BRIEF – Given the entries that follow, write out exactly the lines starting at the one containing "This screenshot has width=1114, height=632." and ending at the one containing "Viewport: 750px width, 881px height.", both ends included, and only those.

[Stored items]
[Start of section]
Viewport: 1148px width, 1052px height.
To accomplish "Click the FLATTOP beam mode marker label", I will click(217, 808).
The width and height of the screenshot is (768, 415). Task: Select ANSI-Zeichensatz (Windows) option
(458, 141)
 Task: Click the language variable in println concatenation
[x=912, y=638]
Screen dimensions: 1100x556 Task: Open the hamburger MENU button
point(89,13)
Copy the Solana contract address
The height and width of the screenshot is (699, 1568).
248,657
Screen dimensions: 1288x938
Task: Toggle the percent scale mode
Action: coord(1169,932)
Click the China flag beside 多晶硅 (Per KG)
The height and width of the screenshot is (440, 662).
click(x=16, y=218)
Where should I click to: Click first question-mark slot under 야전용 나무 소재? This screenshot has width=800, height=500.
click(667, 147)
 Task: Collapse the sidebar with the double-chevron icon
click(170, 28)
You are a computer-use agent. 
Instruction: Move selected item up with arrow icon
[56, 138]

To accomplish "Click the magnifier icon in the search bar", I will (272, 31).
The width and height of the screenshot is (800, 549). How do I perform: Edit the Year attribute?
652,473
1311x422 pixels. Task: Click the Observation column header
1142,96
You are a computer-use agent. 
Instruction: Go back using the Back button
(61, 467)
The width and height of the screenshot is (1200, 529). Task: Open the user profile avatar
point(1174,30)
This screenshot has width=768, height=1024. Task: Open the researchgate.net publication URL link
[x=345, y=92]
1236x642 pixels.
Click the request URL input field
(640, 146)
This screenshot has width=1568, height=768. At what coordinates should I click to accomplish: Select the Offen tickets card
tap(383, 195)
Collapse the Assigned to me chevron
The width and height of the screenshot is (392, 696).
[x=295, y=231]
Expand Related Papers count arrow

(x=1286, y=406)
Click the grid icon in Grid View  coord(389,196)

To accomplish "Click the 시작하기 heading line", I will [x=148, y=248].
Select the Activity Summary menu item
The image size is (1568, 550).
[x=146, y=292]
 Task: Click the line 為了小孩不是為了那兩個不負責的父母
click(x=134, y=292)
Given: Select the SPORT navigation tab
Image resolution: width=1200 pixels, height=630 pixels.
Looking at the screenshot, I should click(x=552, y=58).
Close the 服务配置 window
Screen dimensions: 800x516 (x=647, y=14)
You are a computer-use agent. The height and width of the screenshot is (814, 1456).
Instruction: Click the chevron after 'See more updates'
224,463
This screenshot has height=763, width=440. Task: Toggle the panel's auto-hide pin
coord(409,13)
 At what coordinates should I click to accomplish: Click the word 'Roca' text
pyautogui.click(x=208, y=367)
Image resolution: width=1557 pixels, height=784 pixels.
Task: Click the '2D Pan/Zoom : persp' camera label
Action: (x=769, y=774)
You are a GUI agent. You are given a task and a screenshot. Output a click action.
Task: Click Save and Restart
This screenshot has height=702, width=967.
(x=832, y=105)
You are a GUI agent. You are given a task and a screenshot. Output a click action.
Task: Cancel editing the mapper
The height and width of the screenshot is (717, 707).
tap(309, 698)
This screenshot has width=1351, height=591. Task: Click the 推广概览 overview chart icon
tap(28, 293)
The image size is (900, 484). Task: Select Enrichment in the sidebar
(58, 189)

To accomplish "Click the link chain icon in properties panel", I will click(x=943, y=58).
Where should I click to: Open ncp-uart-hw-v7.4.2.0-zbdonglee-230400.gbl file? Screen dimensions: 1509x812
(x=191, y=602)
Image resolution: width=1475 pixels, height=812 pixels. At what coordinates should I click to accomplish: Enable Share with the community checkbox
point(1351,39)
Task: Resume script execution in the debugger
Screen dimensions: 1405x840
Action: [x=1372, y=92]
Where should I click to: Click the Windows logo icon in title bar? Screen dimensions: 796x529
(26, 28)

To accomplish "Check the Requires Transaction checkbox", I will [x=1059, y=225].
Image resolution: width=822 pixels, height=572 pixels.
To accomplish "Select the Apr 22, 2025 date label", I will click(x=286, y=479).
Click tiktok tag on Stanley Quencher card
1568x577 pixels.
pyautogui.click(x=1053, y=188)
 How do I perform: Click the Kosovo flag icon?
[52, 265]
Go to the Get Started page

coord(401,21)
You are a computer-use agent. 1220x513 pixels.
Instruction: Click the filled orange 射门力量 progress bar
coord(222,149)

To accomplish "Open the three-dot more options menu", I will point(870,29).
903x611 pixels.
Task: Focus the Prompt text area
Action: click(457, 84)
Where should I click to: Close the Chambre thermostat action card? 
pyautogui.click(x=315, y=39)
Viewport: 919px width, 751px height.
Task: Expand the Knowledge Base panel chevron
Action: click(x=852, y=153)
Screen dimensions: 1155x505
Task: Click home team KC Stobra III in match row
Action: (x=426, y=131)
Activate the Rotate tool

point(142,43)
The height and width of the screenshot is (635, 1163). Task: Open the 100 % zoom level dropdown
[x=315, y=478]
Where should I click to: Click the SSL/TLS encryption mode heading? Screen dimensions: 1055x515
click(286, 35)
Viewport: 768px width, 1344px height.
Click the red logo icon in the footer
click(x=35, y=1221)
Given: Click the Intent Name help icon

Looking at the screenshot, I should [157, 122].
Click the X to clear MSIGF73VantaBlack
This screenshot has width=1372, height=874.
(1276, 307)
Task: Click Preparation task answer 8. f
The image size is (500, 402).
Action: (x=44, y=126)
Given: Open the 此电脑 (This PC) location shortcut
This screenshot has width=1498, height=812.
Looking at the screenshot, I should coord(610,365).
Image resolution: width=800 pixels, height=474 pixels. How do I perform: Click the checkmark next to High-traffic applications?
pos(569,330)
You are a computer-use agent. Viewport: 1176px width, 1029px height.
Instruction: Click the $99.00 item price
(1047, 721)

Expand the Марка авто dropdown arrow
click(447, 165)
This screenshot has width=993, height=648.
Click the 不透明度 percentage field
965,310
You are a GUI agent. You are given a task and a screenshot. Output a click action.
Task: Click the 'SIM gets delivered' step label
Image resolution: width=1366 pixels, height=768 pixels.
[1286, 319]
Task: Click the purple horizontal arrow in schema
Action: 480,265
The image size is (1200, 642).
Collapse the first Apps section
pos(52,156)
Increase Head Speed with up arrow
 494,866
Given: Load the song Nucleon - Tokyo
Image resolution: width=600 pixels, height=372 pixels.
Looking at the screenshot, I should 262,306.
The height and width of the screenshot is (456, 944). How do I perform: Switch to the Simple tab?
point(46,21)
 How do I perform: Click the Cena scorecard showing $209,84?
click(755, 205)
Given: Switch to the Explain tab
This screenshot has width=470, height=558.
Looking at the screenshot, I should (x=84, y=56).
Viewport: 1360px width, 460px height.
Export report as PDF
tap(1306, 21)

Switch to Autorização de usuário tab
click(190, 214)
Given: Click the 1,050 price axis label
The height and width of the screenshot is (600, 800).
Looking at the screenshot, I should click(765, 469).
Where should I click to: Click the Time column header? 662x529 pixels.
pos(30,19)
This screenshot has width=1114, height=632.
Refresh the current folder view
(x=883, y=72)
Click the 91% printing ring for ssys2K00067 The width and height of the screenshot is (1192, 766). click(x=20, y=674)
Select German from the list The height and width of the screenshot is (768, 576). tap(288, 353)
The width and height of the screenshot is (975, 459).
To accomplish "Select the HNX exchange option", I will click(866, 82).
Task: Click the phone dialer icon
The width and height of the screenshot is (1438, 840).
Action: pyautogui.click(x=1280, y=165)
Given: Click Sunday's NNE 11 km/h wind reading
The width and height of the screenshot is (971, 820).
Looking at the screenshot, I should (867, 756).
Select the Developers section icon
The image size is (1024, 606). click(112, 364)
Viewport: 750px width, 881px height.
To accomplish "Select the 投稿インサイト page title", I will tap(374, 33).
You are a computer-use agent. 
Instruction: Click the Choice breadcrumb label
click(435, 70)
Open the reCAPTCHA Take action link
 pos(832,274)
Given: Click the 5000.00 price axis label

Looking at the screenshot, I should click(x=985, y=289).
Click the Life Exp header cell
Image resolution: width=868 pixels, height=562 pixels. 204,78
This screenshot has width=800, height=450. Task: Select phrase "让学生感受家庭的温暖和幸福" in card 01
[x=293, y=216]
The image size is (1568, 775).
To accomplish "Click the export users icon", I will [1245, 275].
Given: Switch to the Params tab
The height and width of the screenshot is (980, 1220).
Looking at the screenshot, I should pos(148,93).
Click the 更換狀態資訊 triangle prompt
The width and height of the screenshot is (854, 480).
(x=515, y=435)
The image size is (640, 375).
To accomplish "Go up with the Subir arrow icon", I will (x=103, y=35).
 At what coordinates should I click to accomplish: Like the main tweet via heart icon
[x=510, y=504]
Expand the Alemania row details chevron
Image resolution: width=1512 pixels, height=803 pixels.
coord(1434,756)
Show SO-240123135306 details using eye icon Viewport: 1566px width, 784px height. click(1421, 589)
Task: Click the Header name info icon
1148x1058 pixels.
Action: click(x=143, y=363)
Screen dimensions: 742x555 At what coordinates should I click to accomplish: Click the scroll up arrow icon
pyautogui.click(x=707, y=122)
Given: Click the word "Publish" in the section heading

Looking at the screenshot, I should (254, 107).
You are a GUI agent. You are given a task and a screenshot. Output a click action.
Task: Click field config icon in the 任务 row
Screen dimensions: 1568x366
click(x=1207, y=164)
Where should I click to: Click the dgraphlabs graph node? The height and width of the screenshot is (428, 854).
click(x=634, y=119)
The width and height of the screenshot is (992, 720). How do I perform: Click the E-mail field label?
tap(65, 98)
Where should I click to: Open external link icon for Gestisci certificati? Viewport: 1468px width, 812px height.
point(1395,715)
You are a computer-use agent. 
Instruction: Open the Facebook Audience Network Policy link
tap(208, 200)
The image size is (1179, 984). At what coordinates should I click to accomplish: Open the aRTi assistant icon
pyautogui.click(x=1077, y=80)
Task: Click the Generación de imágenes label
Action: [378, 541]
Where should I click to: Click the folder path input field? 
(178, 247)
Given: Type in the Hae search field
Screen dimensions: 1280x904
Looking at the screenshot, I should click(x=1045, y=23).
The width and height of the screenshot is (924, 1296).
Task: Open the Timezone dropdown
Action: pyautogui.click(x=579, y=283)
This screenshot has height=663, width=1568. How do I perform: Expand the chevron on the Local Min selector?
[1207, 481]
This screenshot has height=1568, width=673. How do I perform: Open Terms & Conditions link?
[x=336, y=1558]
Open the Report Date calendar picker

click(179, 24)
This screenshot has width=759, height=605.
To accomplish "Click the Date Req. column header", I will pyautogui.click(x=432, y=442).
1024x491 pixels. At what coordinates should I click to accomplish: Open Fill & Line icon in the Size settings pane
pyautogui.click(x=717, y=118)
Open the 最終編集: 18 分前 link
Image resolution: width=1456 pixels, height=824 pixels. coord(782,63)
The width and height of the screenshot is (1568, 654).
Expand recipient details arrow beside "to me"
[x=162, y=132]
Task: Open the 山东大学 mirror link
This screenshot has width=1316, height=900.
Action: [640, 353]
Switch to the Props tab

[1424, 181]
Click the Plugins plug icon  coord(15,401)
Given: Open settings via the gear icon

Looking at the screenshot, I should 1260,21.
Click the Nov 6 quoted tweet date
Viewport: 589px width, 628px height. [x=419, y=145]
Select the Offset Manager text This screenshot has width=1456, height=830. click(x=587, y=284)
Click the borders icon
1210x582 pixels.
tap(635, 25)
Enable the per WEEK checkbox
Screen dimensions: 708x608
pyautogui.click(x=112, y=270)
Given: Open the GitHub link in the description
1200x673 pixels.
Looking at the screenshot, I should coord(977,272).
[End of section]
RESULT FOR THIS TASK –
This screenshot has width=1114, height=632.
Refresh the current folder view
(x=883, y=72)
Click the 91% printing ring for ssys2K00067 The width and height of the screenshot is (1192, 766). click(x=20, y=674)
Select German from the list The height and width of the screenshot is (768, 576). tap(288, 353)
The width and height of the screenshot is (975, 459).
To accomplish "Select the HNX exchange option", I will click(866, 82).
Task: Click the phone dialer icon
The width and height of the screenshot is (1438, 840).
Action: pyautogui.click(x=1280, y=165)
Given: Click Sunday's NNE 11 km/h wind reading
The width and height of the screenshot is (971, 820).
Looking at the screenshot, I should (867, 756).
Select the Developers section icon
The image size is (1024, 606). click(112, 364)
Viewport: 750px width, 881px height.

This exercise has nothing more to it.